Abstract
The expanding AIDS epidemic in Mozambique is fuelled principally by heterosexual transmission, with young people identified as a key group for prevention efforts. However, little is known about the sexual behaviour of young people in Mozambique and the protective practices they adopt. This paper seeks to identify the contexts and rules governing sexual risk‐taking among young people in Maputo. In doing so, the paper affirms the importance of context in understanding risk practices, but highlights the fluidity of practice as an important limitation for the use of contextual analysis in prevention interventions. By focusing on one innovation, the saca cena one‐night stand, this paper shows how a subgroup of young people in Maputo has redefined a “risky” sexual practice to include exclusive condom use. As a risk context, the saca cena dictates a set of implicit rules emphasizing anonymity, discretion, verbal and non‐verbal cues, and for a set of select innovators, condom use. The saca cena challenges the hegemonic gender roles found among many young people in Maputo of male dominance through sexual conquest and female acquiescence. Instead, the practice allows young people to be both adventurous and responsible. The discourse demonstrates how sexual identities have been redefined to combine risk reduction with sexual experimentation and the satiation of desire.
Notes
This paper uses the term young people in a broad sense to include adolescents, youth, and young adults. The term adolescent is used only to refer to the specific period of post pubescence, usually between the ages of 14 to 19. The term young people distinguishes the period between childhood and adulthood, roles bound by Western conceptions of a period of dependency on family, community, and society as individuals come to take on productive roles in society. The distinction between the various physical and emotional stages of young adults has coincided with a more nuanced understanding of the contextual factors driving young people to take risks, including the perceptions of young people themselves in what risk means (Bohmer and Kirumira Citation2000).
Estudo Qualitativo de Alto Risco (Qualitative study of high risk).

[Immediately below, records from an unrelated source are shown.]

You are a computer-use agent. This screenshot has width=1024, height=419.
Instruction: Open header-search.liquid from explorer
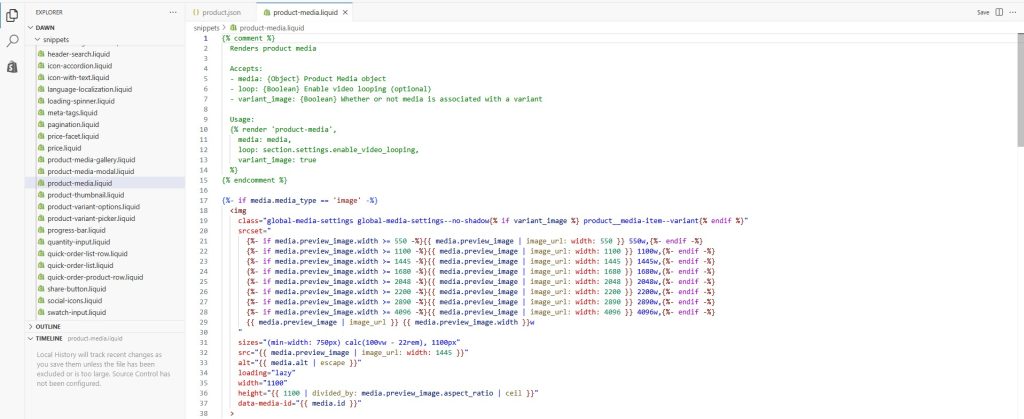[80, 53]
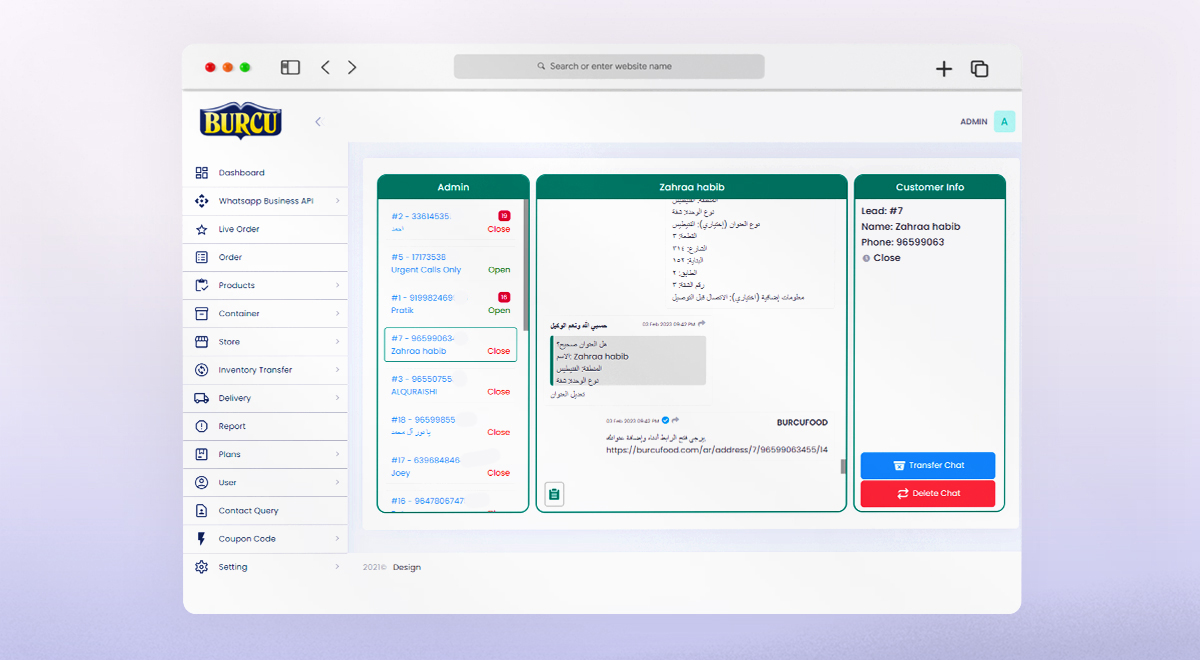Click the Admin chat list scrollbar
The image size is (1200, 660).
click(526, 260)
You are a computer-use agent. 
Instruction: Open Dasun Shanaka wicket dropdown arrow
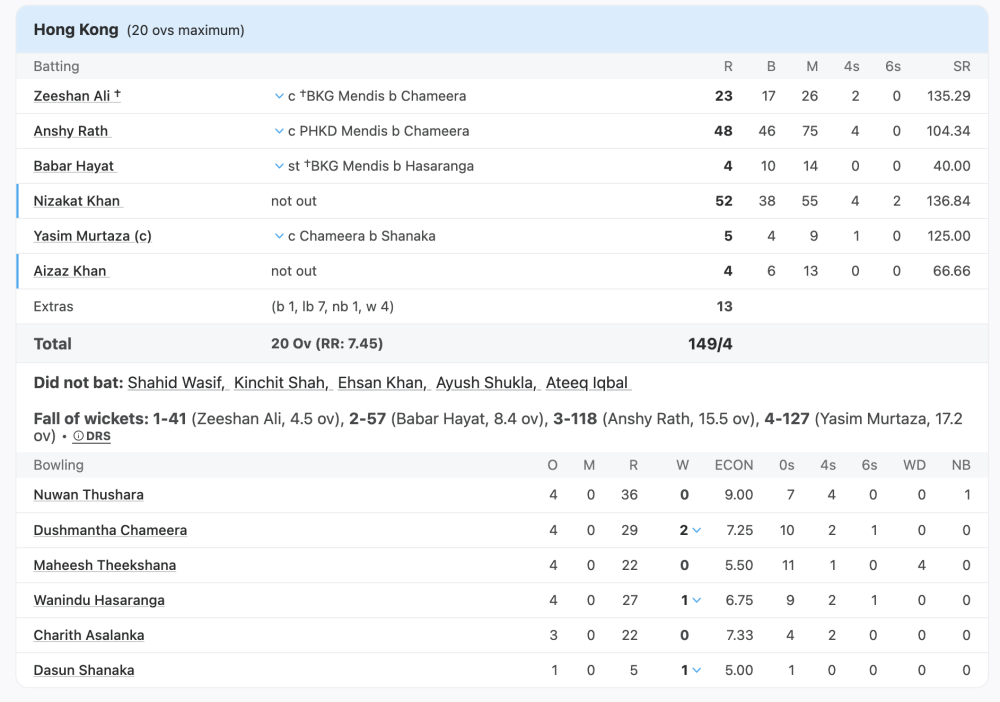pos(697,671)
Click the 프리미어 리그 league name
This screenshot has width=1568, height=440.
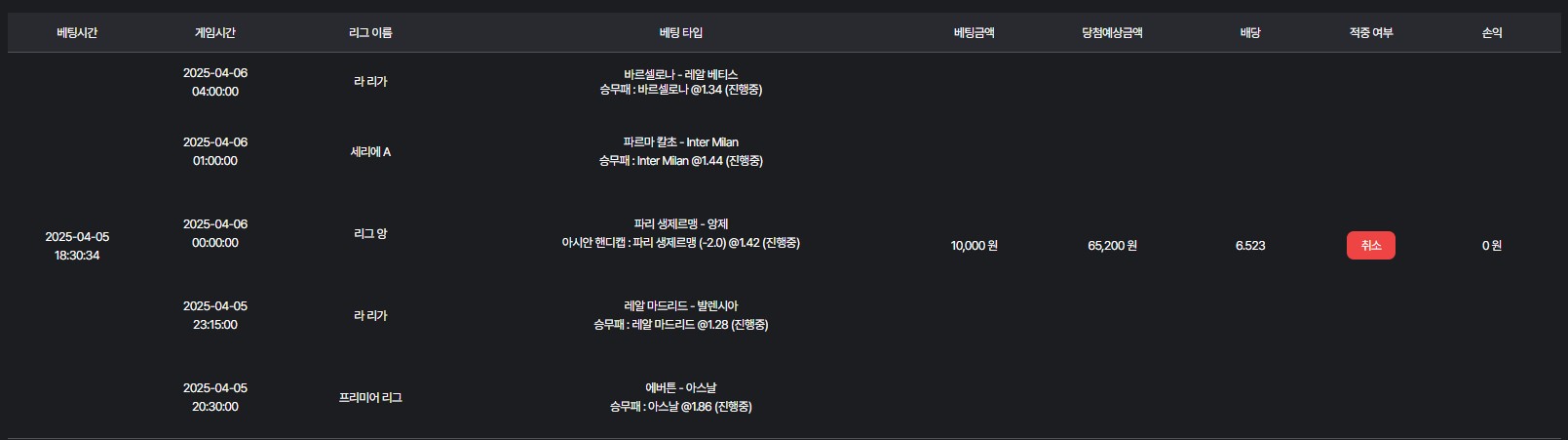point(370,398)
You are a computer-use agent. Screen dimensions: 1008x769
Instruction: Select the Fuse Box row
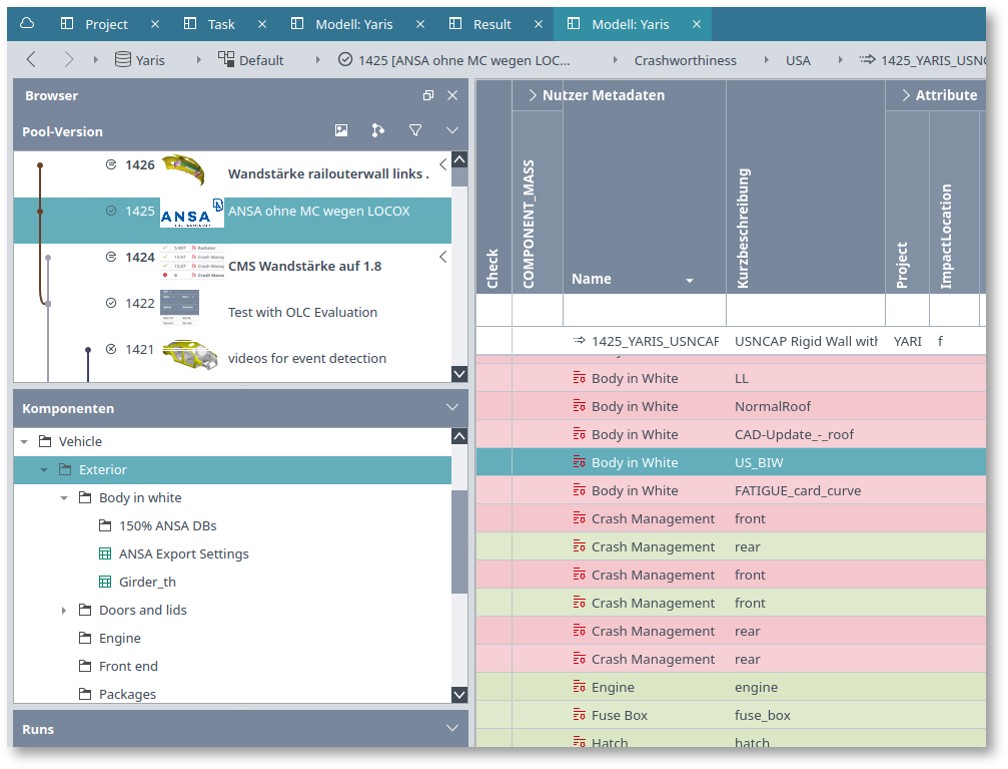point(619,715)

Interpreted as follows FGD—focus group discussion, average age of participants in the group, gender of participants in the group, current schooling and self‐reported sexual activity – paragraph number.
Due possibly to prohibitions on having sex during menstruation, during fertile period, post‐partum, post‐abortion (Awunsabo and Anarfi Citation1997, CDC Citation2000).
This contrasts with the neo‐Durkheimian school, which situates risk as a class or institutional artefact (Douglas and Wildavsky Citation1980, Beck Citation1992).